**WHAT YOU ARE ASKED TO DO:** The response should repeat word for word every line below from the one with "This screenshot has width=788, height=408." to the one with "Task: Click the Line number input field", inclusive, and nothing else; leave pictures out.
BEGIN
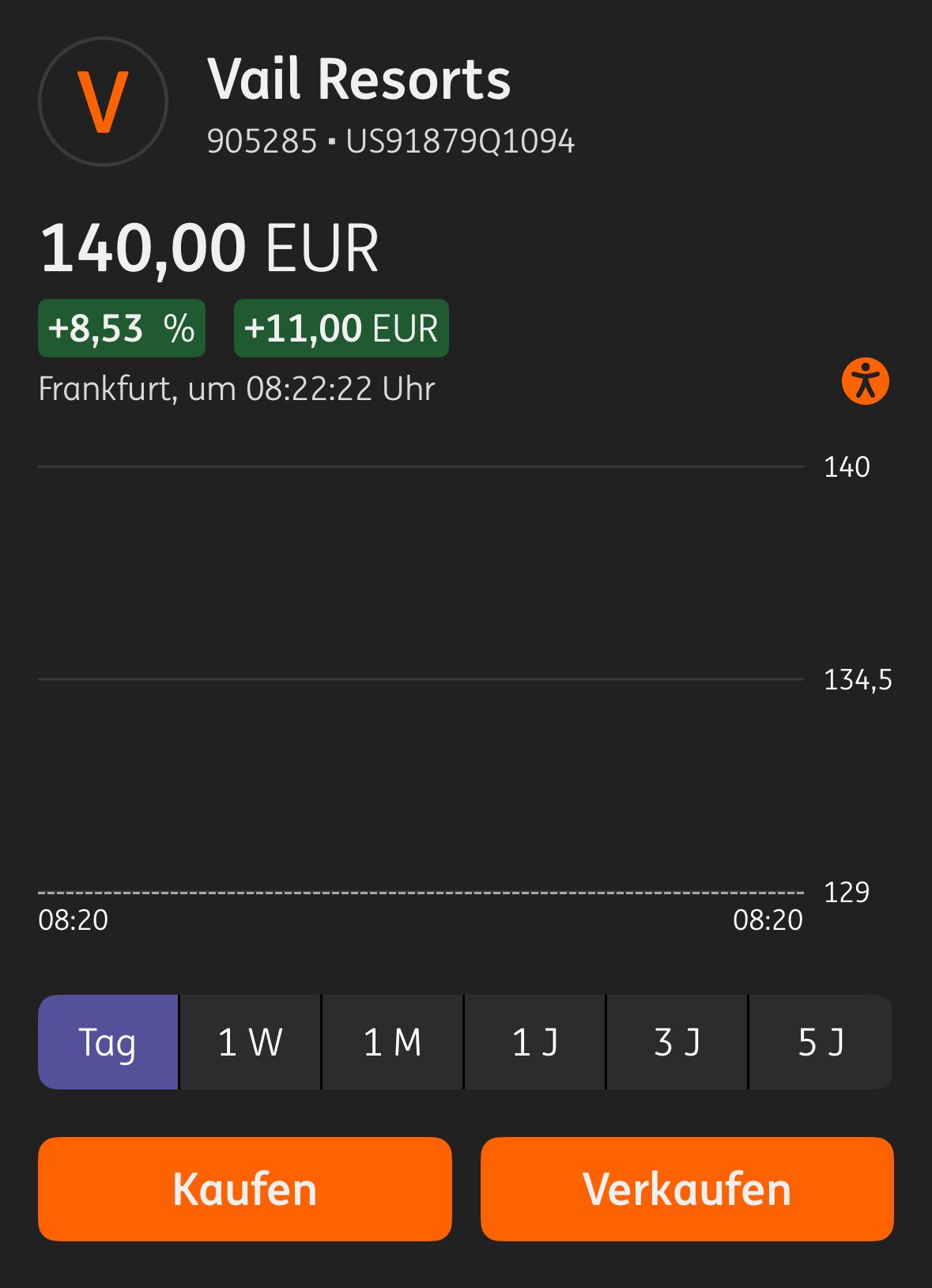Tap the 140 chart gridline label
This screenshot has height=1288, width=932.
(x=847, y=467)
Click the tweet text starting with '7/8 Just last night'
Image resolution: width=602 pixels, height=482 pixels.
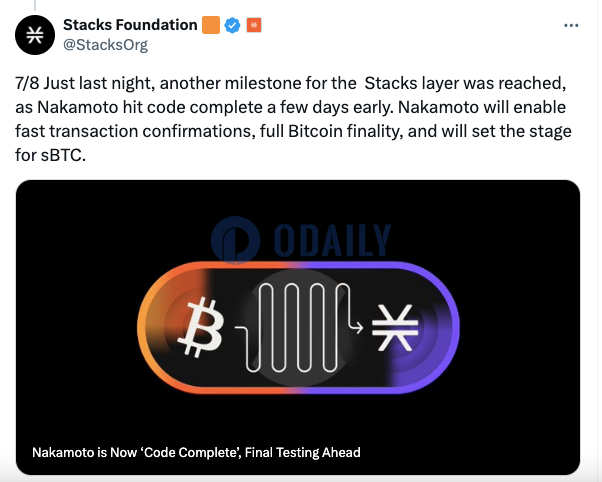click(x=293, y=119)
END
BEGIN
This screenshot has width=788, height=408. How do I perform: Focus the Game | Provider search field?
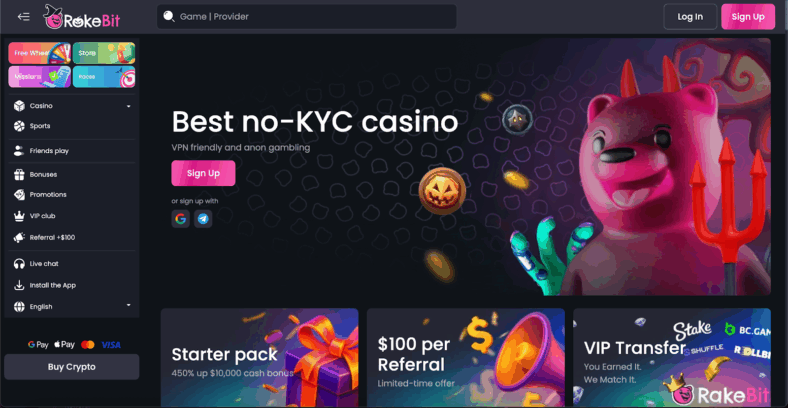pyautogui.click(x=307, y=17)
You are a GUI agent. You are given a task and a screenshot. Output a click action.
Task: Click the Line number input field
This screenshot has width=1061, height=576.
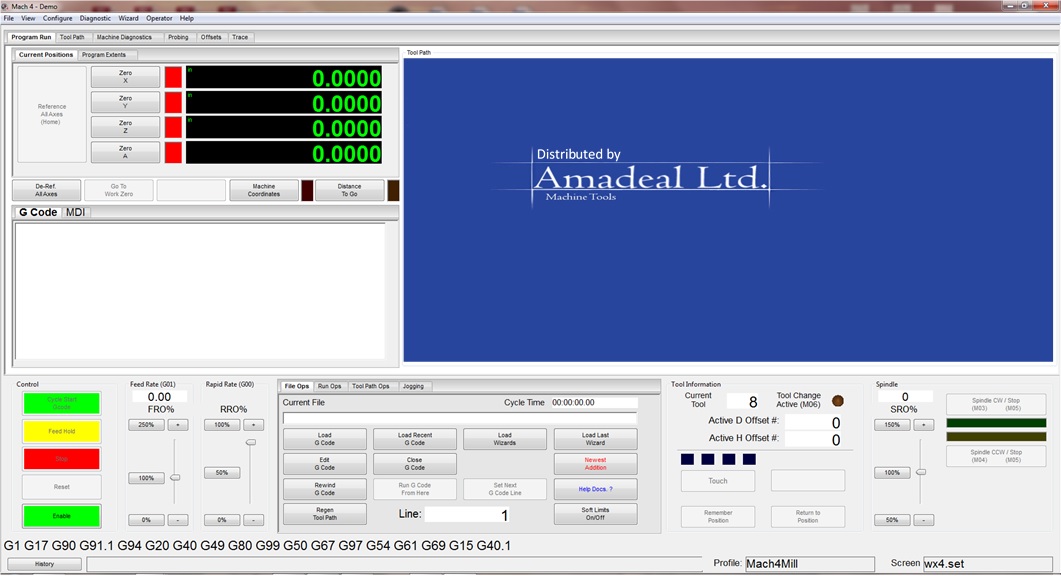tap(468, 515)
END
**FINISHED EXERCISE:**
This screenshot has width=788, height=408. How do I perform: Focus the Game | Provider search field?
pyautogui.click(x=307, y=17)
You are a GUI agent. You are given a task and a screenshot. Output a click action.
Task: Click the Line number input field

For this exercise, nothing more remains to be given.